***** Record extracts

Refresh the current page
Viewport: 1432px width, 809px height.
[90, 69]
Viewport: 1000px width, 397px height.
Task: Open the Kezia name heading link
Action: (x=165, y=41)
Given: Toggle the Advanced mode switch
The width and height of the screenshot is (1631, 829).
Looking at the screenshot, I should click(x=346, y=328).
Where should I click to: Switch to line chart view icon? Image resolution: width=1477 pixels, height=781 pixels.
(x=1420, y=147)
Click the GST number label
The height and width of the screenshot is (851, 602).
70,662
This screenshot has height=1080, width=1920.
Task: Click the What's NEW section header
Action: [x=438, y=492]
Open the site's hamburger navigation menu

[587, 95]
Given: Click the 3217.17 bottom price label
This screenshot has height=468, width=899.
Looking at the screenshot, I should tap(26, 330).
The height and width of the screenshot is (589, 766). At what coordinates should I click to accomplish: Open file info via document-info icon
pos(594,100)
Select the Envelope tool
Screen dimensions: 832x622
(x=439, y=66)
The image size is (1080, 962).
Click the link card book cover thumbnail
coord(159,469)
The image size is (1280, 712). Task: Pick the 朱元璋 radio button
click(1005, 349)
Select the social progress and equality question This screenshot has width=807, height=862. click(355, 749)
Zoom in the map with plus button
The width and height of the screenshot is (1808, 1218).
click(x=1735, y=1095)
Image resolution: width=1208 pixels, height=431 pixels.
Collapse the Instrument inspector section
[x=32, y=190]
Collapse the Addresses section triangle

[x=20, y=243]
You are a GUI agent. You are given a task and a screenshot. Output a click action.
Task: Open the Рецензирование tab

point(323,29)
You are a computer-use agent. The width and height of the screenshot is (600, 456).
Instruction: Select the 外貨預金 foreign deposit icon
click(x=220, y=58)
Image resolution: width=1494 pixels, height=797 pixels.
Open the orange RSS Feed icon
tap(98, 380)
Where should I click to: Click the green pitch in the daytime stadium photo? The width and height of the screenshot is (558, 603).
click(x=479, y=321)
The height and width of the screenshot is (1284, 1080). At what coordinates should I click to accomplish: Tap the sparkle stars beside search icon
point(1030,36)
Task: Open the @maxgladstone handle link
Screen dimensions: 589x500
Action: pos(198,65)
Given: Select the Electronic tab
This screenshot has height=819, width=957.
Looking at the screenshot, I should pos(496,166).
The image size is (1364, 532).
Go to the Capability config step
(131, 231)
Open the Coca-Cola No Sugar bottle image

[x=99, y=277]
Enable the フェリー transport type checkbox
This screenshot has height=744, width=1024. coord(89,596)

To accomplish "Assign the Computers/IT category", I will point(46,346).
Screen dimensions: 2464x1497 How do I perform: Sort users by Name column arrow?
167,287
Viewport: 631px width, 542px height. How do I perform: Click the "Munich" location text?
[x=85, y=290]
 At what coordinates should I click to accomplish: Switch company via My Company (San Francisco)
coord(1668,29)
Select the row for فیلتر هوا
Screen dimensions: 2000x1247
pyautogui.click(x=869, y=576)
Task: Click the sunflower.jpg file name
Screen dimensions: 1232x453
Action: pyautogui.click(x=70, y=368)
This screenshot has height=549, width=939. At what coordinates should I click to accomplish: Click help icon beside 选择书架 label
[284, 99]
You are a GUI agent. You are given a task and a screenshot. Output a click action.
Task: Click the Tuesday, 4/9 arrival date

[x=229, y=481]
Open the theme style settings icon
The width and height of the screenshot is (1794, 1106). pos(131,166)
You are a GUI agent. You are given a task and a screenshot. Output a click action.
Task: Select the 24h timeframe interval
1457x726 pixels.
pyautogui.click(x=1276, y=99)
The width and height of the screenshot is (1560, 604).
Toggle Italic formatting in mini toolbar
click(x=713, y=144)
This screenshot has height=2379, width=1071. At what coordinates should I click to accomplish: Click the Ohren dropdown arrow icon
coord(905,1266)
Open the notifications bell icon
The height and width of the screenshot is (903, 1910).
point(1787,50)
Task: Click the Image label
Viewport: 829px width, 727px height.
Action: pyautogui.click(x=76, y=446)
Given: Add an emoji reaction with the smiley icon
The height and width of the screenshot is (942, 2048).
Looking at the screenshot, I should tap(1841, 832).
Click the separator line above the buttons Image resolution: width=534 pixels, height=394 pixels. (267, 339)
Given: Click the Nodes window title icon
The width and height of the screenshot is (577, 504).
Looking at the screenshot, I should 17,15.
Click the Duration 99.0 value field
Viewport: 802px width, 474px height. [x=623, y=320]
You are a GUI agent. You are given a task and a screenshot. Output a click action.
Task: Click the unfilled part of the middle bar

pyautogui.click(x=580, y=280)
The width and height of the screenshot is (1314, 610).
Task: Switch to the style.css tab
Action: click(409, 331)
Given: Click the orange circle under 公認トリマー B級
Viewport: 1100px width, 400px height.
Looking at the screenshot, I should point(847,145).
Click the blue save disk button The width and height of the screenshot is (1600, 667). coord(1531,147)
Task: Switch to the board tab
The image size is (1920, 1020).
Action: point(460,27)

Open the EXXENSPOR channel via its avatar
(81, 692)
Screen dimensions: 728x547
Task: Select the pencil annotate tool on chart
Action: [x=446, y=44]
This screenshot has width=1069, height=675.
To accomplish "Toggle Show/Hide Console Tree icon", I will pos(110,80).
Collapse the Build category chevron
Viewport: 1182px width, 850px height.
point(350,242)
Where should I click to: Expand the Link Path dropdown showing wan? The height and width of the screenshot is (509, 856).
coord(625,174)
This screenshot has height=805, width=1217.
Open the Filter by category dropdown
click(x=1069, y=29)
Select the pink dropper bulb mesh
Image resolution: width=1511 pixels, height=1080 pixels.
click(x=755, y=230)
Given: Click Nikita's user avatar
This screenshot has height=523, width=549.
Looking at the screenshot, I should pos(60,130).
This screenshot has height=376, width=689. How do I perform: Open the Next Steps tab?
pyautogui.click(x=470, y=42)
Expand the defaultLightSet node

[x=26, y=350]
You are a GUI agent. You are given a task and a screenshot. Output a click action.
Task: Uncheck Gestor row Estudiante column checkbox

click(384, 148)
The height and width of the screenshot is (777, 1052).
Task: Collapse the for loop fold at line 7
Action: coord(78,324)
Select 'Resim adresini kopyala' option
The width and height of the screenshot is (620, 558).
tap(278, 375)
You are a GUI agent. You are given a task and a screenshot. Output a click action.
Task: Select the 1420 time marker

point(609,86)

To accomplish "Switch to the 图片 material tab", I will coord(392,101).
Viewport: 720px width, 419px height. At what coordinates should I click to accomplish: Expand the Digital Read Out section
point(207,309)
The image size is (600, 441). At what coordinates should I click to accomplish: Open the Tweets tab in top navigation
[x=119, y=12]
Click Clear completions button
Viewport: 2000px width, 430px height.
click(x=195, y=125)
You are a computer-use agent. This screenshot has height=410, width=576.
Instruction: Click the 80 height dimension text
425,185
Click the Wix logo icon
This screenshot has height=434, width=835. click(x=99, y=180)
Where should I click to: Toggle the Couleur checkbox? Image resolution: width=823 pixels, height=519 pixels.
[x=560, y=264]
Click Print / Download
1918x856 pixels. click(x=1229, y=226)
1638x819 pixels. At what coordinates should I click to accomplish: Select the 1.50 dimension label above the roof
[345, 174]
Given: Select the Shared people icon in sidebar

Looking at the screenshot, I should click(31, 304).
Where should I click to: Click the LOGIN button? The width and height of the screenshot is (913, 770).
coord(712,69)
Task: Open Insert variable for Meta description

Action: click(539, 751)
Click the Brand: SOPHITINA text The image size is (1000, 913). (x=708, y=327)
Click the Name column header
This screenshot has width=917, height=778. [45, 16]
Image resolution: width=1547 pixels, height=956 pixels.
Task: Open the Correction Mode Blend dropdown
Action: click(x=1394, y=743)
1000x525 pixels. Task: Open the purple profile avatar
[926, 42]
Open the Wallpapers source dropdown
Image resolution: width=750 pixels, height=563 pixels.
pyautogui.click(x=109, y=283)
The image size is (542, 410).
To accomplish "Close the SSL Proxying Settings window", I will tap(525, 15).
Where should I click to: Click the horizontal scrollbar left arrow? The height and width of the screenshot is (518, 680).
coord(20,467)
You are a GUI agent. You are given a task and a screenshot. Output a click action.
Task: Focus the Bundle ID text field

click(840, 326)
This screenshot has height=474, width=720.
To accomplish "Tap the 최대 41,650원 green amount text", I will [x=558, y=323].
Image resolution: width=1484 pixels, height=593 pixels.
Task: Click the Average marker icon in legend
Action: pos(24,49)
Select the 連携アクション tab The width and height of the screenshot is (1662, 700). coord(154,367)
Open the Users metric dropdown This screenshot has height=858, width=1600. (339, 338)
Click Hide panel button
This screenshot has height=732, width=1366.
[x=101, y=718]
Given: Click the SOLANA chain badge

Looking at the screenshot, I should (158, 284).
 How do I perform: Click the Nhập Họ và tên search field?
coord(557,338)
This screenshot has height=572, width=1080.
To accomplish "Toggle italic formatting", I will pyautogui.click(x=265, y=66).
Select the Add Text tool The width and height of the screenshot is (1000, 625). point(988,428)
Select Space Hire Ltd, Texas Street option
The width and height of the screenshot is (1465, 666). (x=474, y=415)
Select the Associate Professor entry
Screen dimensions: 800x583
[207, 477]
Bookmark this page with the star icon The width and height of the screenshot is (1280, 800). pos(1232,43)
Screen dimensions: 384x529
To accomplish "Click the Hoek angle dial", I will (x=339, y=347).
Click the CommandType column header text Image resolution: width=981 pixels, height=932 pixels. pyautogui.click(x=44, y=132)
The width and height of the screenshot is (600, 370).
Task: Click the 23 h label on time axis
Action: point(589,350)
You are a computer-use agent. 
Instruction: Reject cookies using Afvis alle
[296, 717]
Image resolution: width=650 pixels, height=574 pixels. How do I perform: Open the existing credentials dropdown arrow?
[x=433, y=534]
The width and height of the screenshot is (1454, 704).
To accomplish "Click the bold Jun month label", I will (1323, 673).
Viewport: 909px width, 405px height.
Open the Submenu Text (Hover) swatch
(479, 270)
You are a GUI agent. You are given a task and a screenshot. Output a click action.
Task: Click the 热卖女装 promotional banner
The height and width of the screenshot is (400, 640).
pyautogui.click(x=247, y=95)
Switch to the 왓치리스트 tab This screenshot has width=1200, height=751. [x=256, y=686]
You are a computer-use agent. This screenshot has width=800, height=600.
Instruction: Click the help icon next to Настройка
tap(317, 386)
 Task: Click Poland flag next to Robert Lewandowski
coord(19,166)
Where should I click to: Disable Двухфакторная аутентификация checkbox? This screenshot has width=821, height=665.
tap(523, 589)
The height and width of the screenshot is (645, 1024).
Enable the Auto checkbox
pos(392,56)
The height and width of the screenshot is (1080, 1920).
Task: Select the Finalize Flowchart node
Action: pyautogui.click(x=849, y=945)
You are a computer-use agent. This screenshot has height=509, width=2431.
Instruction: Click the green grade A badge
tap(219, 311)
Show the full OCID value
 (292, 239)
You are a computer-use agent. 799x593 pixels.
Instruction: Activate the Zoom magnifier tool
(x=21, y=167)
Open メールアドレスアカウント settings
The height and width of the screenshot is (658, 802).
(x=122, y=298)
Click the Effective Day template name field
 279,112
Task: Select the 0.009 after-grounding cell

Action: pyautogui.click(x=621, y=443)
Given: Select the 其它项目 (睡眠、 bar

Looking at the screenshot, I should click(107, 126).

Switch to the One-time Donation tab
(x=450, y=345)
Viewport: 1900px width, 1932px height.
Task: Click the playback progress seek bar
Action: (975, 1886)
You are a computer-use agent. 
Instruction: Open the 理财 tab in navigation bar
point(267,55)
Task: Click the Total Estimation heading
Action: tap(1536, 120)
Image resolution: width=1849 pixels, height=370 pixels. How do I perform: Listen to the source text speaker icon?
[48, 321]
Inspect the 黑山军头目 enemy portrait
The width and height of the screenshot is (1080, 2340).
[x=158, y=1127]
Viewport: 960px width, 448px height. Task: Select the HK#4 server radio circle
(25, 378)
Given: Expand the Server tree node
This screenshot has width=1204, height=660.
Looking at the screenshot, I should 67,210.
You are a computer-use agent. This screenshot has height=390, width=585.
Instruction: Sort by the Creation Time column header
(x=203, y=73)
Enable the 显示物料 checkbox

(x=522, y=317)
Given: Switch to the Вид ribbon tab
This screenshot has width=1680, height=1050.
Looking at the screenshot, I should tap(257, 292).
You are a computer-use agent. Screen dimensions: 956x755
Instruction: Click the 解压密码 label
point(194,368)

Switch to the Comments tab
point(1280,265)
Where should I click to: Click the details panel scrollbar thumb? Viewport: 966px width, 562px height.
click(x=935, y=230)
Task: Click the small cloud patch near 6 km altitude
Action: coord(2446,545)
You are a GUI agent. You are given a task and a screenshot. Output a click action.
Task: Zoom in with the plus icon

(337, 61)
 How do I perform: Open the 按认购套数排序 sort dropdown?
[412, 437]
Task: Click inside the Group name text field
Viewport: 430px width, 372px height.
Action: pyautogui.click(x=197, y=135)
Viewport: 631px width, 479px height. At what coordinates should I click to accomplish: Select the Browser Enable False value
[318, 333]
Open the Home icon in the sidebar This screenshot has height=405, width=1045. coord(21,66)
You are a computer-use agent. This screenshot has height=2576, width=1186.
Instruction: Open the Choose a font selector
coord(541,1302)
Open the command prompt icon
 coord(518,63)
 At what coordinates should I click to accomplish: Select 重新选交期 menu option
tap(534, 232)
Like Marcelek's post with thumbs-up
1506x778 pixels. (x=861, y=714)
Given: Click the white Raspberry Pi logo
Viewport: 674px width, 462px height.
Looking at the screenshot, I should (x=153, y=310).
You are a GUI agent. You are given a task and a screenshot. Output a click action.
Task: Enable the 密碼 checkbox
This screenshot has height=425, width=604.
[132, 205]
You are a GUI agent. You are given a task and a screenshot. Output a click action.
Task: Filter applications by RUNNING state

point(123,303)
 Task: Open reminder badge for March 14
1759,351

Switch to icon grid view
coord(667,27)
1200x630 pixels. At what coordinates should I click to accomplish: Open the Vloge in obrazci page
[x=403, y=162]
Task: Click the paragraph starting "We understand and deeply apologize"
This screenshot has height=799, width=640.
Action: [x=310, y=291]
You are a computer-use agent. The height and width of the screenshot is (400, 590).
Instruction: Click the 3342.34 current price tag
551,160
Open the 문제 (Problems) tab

**********

## Assigned task:
If a line of the material contains the word "window", pick it out and copy it.

## Solution below:
Given: Click the Nodes window title icon
To accomplish "Close the SSL Proxying Settings window", I will tap(525, 15).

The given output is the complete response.